Let’s remember what happened in Iraq. The U.S. had planned to maintain a strong presence there even after withdrawing most of its forces. But then last year, in a burst of nationalism, the Iraqi government abruptly decided that it wanted all U.S. troops out.
The uncertainty in Afghanistan has put Obama in a bind that he must find particularly uncomfortable in an election year. His critics on the left were never happy with the slow pace of the pullout. Now critics on the right have joined the chorus, and the president finds himself defending the extension of a long and costly war he never much liked.
Obama is right, of course, to warn against a “rush for the exits.” The United States still has interests in Afghanistan, beginning with the need to prevent al Qaida from rebuilding.
But “stay the course” isn’t an adequate response either.

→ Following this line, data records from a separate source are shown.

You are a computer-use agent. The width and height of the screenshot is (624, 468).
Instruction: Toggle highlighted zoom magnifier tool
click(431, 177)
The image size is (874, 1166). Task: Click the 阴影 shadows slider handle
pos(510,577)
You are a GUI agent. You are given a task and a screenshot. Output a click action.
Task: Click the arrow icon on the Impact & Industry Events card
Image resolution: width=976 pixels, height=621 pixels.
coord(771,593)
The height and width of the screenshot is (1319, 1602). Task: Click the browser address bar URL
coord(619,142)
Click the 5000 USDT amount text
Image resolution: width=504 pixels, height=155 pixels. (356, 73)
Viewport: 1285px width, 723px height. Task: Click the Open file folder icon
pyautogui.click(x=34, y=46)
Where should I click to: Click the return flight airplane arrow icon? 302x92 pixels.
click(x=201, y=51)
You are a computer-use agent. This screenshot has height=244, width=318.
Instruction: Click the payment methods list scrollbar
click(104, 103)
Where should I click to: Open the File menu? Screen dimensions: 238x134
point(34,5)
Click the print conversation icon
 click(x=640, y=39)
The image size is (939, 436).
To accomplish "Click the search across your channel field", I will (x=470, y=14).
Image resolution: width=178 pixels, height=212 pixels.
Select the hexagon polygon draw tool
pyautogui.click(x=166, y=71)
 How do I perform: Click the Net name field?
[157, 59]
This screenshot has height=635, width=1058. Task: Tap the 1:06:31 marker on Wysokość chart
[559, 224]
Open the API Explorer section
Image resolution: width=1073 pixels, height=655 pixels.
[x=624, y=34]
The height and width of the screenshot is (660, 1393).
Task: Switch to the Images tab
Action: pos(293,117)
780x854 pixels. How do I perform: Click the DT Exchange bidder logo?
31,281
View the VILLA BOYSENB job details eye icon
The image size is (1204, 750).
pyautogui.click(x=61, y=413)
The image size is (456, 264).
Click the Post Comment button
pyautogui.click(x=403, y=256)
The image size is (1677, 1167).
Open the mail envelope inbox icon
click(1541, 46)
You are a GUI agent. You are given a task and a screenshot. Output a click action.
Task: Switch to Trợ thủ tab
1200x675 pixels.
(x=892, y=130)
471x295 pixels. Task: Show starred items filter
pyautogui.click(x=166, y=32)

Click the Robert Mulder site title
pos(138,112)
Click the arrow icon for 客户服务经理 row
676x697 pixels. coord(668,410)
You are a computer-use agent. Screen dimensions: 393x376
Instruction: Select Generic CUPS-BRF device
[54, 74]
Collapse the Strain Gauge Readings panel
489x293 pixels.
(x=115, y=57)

Both Americans and Afghans need a clearer sense of what their troops can realistically accomplish between now and 2014, and after.
Plan A ― turning Afghanistan into a smoothly functioning democracy ― didn’t work. Plan B ― handing the war over to an Afghan army with U.S. advisers ― is under siege. Reassessing a major foreign policy effort in the middle of an election year won’t be a welcome idea for a president seeking to project an image of calm and steady leadership. But election year or not, it’s time to come up with Plan C.